Rocco Mediate 2016
Credit: Getty Images

Rocco Mediate is hoping a return to the place where he had the biggest victory in his career will kickstart his 2022 campaign on the PGA Tour Champions.

Mediate, who won the KitchenAid Senior PGA Championship in 2016 at Harbor Shores, says he remembers “everything” about his week on Lake Michigan.

“You remember all of it. It’s pretty cool,” said Mediate. “It’s just a relentless golf course. But if you put it in the right place, you’ve seen over a few times, you can make scores here, but the wind gets up and it’s just relentless. It’s a good, hard golf course.”

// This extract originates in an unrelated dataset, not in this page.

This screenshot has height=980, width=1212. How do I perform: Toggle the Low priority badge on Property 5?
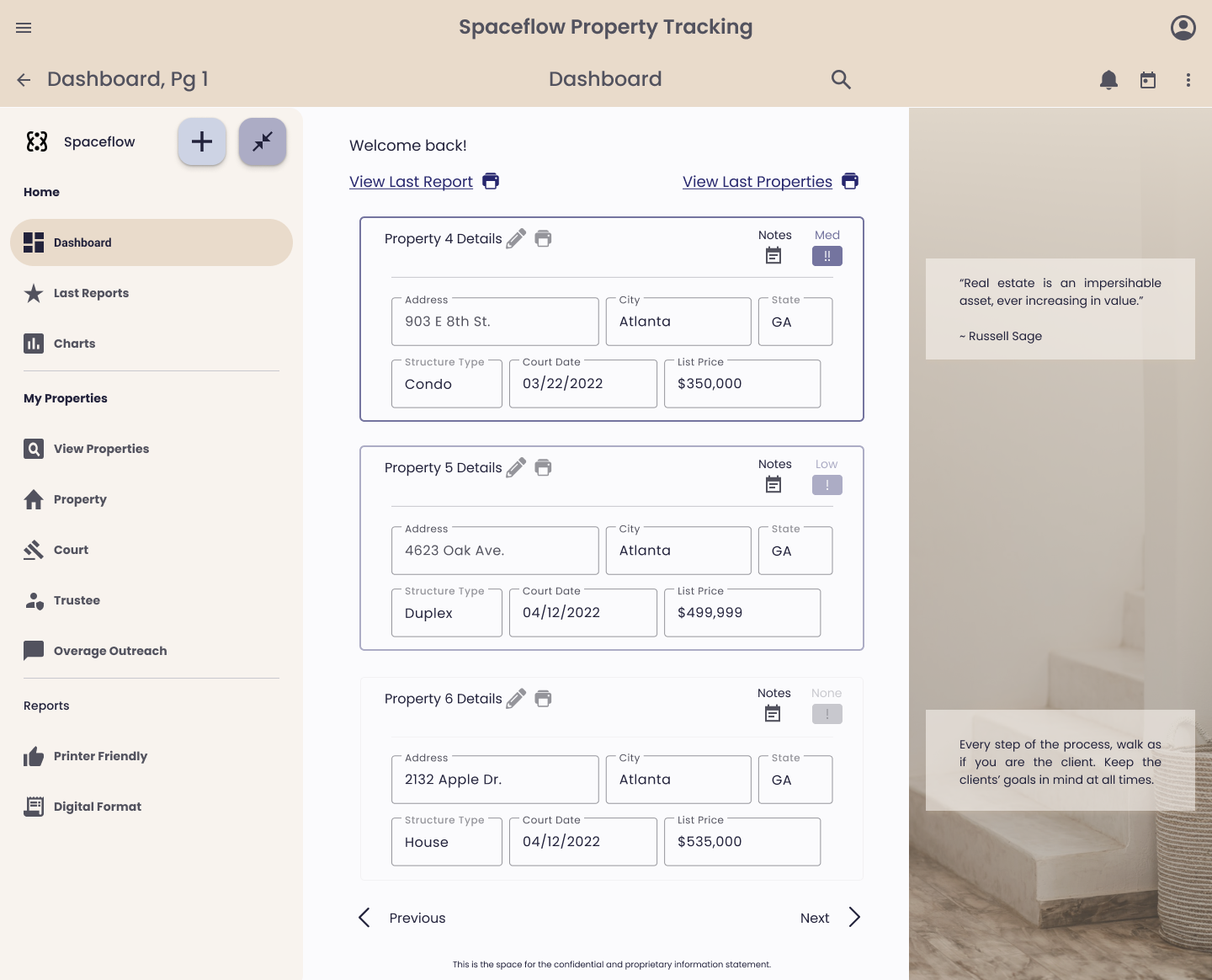tap(827, 485)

81st KitchenAid Senior PGA Championship
TULSA, OK - MAY 29: Rocco Mediate hits his tee shot on the third hole during the third round of the 81st KitchenAid Senior PGA Championship held at the Southern Hills Country Club on May 29, 2021 in Tulsa, Oklahoma. (Photo by Darren Carroll/PGA of America via Getty Images)
Credit: PGA of America via Getty Images

Mediate notched a top-25 result at last year’s KitchenAid Senior PGA Championship and has one top-10 finish this season on PGA Tour Champions. With a laugh, he called his game “yucky” and said despite how hard he’s been working, he hasn’t yet found good results in 2022.

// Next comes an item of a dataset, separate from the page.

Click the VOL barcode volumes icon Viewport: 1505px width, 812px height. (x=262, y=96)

He’s hoping that changes this week.

“I’m working my butt off on myself. It’s not that far off, but it always feels like you’re done… you have no chance,” said Mediate with a smile. “But it’s coming around slowly. The beauty of our sport, what I like most about it, is Thursday morning I get to see how it works against the best field on the best golf course. That’s the most fun.

“You can practice, hit shots, play all you want. It does nothing. When the bell rings, everything changes.”

In 2016 Mediate dueled with Collin Montgomerie down the stretch of the KitchenAid Senior PGA Championship. Montgomerie, who had won the two previous KitchenAid Senior PGA’s – including the 2014 edition at Harbor Shores – and Mediate played together for three rounds.

Mediate recalls fondly what happened on the 71st hole of the championship – holing a bunker shot for a miracle birdie.

“17 was kind of huge,” said Mediate.

On 18 that year, to close out the championship, Mediate hit his tee ball into a bunker (“That bunker is not there anymore, by the way”) and had about 150 yards to the front of the green. The pin was in the back. He made a conscious, smart decision and took his medicine. He bunted a 5-iron along the ground and ended up on the green. He two-putted for the win.

“I’m three ahead, and (Montgomerie) just hit it to six or eight feet. I was going to chip it down, run it on the front of the green hopefully… I’m not putting it in the air because the only mistake I could have made was short right, done,” recalled Mediate.

“I think sometimes you’re just destined, it just happened.”

Mediate was quick to heap praise on Harbor Shores as well, as he looks for a better second half of 2022. The transformation of the area, he said, is most impressive. The test is major-championship caliber.

“There’s plenty of room to drive out here, but then it narrows because… some greens have three or four quadrants to them, and if you miss that quadrant you don’t get to shoot a good score most of the time,” he said. “I think that’s OK, because it’s a major championship and you’ve got to have control of your ball. Here, you know… a good-looking shot a couple of feet offline, best wishes.

“I enjoy that in a major championship. It should be hard.”

Mediate knows he’s been working hard on rectifying whatever it is that he’s been struggling with so far this season. But now it’s time – at a place he has had success at – to figure it all out.

“I know what the issues are, it’s just a matter of fixing it,” he said. “It’s just a matter of getting out of it. We’ll find out Thursday if I’m out of it yet. Because (Harbor Shores) will expose you. There’s no hiding around this joint. That’s what I like about it.”